In der Tat ist der Ausgang des Referendums über den Ukraine-Vertrag eher ein negatives Votum über die EU. Schon 1992 sagten die DänInnen »Nein« zum Maastrichter Vertrag. In Irland bedurfte die Ratifizierung von EU-Verträgen mehrfacher Anläufe. Im Jahr 2005 lehnten die NiederländerInnen im Gleichschritt mit den FranzösInnen mehrheitlich den EU-Verfassungsvertrag ab. Nachverhandlungen – mit wenig eleganten Kompromissen – ermöglichten Auswege.

Das Votum der NiederländerInnen gibt den »Brexit«- BefürworterInnen und den rechtspopulistischen EU-Kritikern Auftrieb. Der niederländische Abgeordnete Geert Wilders begrüßte das Ergebnis. Die NiederländerInnen hätten sich gegen die »europäische Elite« gewandt. »Das ist der Anfang vom Ende der EU.« Der Rechtspopulist twitterte: »Große Mehrheit der Wähler ist dagegen, das ist fantastisch.«

In vielen Ländern drängen rechtspopulistische bis rechtsextreme Kräfte nach vorn. Die Entwicklung in Europa geht nach rechts. Die Ursachen liegen in den großen Herausforderungen: Drohung einer neuen Wirtschaftskrise, Abstiegsängste in den ausgebauten Sozialstaaten, Angst vor Überfremdung, besonders durch die Muslime. Die politische Kampagne um einen möglichen Austritt Großbritanniens wird in den nächsten Monaten ganz Europa in Atem halten.

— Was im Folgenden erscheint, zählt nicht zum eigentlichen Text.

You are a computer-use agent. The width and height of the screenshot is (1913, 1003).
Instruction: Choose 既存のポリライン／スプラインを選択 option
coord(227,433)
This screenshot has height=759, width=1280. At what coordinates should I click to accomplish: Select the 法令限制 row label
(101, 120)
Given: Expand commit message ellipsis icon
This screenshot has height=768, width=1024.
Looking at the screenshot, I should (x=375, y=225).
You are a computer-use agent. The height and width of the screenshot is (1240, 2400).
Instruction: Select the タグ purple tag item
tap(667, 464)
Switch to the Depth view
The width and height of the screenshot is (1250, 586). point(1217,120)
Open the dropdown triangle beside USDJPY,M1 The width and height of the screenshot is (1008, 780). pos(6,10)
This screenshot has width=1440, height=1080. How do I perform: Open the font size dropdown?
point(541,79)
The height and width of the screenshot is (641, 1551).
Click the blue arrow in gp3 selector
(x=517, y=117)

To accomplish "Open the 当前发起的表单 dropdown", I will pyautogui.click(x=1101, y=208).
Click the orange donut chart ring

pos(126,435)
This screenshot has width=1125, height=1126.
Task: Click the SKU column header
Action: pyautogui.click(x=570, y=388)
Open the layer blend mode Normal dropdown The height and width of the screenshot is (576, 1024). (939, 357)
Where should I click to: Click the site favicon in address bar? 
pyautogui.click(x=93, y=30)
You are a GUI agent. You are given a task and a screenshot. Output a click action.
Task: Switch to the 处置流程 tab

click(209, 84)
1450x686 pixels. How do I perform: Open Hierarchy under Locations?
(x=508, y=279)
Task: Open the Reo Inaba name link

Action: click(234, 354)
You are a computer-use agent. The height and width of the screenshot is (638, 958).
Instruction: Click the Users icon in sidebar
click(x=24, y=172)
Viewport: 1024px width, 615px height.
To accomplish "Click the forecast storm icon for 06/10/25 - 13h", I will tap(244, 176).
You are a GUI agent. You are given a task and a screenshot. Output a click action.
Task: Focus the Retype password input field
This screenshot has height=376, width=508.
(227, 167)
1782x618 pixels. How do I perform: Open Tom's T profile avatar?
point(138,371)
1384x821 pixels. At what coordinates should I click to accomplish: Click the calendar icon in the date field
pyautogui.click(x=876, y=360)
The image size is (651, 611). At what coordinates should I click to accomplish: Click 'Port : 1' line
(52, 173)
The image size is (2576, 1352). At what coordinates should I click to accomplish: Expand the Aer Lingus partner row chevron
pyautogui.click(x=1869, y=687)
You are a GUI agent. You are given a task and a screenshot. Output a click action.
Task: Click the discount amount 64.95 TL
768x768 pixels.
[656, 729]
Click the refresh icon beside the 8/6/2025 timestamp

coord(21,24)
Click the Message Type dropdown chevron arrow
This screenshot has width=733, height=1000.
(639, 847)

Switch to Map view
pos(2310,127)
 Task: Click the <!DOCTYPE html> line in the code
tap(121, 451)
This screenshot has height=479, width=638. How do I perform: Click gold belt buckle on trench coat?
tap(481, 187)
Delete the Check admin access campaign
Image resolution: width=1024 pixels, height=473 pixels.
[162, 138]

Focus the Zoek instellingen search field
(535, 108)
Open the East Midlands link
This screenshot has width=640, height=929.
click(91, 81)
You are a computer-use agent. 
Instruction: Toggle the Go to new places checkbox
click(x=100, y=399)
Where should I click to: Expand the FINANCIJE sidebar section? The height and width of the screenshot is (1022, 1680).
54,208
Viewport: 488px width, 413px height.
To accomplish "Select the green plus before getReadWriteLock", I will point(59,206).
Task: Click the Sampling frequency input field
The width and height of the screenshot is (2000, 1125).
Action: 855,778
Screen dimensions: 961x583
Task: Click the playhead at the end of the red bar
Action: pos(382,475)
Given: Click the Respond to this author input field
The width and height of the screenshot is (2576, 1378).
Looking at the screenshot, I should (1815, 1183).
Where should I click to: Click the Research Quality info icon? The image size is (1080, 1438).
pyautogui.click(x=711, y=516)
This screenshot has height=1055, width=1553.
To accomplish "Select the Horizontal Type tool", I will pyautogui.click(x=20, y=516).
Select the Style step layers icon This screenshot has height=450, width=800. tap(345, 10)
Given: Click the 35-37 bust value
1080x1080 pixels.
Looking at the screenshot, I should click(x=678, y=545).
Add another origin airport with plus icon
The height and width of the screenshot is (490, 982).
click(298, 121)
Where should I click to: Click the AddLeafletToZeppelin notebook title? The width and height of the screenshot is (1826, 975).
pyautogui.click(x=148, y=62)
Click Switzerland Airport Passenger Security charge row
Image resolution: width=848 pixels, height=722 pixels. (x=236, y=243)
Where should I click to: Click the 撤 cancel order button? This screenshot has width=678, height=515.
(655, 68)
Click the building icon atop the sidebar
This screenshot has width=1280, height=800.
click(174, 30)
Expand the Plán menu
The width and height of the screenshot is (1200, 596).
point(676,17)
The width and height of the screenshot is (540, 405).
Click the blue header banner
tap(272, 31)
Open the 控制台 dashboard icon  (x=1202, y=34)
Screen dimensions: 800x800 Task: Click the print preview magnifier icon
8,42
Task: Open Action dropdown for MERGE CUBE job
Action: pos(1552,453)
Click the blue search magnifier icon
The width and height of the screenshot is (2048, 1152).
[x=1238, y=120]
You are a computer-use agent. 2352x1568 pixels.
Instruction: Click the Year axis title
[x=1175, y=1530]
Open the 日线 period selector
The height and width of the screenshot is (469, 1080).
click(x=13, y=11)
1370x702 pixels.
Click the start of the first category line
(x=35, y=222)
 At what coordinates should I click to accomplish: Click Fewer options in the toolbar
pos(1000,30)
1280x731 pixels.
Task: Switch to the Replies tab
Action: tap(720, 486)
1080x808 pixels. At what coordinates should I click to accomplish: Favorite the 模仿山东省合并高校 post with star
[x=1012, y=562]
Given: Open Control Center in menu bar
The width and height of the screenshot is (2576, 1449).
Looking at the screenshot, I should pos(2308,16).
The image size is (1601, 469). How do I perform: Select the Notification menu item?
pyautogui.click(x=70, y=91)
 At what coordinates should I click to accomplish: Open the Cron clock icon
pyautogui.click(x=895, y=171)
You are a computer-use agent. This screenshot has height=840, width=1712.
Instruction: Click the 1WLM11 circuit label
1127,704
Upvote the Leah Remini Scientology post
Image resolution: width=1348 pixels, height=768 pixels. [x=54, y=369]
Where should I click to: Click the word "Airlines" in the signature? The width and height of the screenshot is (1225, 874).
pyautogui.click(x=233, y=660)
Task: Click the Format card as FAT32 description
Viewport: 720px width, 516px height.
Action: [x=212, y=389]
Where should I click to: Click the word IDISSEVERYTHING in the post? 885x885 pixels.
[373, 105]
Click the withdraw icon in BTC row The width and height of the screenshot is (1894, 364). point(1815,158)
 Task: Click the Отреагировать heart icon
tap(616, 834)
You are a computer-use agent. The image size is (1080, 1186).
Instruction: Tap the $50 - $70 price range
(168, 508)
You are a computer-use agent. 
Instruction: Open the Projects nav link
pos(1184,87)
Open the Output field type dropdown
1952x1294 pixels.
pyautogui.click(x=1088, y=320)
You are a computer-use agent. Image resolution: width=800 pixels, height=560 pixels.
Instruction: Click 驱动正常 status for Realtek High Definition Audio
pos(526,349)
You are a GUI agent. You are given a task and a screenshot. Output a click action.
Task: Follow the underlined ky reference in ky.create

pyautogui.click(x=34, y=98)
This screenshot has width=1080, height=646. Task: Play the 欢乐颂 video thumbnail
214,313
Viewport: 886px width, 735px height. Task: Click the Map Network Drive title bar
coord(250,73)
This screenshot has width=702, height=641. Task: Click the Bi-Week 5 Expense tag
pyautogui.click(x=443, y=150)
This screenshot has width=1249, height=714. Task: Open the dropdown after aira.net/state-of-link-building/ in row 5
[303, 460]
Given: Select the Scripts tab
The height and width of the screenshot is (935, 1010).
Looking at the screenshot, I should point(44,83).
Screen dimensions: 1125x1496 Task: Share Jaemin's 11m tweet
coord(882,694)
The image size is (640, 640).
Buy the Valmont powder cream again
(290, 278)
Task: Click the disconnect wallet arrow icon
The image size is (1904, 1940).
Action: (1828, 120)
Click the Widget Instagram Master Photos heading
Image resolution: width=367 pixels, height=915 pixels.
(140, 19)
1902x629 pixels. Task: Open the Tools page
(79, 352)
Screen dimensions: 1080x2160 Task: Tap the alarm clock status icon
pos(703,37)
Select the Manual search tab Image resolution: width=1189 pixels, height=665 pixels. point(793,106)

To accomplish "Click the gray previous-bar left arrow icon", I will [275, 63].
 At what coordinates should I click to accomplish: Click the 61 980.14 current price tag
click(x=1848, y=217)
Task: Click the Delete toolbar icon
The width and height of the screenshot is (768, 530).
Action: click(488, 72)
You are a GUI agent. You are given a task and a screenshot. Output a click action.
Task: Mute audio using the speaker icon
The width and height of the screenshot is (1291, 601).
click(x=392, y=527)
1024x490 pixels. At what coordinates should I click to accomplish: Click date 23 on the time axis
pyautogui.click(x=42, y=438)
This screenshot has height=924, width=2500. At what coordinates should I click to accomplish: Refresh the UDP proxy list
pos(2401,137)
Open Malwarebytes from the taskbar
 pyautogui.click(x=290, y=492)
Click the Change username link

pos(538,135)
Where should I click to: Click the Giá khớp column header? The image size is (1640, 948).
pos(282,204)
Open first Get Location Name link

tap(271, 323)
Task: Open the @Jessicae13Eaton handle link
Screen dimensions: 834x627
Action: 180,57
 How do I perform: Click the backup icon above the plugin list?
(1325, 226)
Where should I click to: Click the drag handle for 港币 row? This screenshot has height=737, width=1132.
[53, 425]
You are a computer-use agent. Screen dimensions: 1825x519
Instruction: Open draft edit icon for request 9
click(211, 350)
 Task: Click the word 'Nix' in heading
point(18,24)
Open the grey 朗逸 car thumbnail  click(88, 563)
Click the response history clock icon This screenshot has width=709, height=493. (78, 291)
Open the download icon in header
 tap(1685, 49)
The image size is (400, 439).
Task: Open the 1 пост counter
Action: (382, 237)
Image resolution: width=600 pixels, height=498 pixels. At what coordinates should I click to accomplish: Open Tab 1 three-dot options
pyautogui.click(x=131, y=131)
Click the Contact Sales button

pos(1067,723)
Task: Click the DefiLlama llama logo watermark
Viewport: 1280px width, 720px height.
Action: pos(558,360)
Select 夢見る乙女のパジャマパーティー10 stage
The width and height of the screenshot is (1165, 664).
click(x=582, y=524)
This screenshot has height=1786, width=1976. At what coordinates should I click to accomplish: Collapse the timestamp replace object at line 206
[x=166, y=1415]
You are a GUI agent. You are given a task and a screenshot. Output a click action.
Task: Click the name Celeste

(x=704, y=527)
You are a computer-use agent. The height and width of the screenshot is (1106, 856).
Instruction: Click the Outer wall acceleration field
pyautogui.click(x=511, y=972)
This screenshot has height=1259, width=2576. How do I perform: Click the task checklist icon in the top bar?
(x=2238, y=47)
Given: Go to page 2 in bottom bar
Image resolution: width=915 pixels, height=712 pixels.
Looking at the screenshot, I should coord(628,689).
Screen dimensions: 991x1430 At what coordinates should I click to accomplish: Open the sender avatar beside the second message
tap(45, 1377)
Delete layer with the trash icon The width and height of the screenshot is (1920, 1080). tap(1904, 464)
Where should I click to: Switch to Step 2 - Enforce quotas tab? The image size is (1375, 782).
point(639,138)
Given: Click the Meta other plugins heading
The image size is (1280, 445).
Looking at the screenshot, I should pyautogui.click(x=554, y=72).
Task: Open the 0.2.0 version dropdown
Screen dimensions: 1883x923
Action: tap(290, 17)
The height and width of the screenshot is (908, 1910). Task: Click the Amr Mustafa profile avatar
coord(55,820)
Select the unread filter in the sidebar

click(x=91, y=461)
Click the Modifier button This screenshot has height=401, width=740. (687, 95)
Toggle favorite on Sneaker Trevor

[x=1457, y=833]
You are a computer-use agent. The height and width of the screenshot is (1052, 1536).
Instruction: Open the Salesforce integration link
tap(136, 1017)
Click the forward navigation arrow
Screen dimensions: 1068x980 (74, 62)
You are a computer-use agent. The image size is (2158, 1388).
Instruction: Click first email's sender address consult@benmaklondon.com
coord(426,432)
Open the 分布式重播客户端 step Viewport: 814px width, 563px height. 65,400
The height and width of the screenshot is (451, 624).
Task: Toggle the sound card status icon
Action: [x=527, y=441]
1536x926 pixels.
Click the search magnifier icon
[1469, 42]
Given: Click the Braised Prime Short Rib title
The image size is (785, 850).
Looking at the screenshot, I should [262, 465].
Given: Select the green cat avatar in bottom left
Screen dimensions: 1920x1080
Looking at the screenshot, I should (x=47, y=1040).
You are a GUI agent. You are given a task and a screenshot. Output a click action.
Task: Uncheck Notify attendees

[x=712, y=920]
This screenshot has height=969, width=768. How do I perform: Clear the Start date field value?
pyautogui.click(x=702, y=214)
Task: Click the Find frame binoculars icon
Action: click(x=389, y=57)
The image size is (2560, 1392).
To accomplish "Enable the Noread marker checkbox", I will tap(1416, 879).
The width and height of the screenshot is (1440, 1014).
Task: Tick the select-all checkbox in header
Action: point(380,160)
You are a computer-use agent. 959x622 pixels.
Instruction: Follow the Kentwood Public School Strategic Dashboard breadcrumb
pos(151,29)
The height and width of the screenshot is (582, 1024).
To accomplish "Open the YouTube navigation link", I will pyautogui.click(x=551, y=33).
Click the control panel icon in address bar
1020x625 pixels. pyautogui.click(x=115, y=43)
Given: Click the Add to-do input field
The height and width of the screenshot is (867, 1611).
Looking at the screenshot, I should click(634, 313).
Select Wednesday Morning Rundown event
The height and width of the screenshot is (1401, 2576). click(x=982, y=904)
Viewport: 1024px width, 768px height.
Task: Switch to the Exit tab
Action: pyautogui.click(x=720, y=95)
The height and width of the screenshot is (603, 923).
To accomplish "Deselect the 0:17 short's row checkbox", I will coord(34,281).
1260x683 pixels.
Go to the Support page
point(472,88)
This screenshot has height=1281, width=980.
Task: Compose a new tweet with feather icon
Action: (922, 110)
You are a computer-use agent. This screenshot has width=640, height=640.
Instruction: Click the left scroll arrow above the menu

Das nüchterne Ergebnis einer Betrachtung der Folgen eines »Brexits«: Ein Austritt schwächt sowohl Europa als auch Großbritannien und ist wenig förderlich für die Überwindung des kritischen Zustandes der Globalökonomie. Die gegenwärtige Weltunordnung wird durch die weitere Erosion des internationalen Systems wahrscheinlich wenig Fortschritte machen.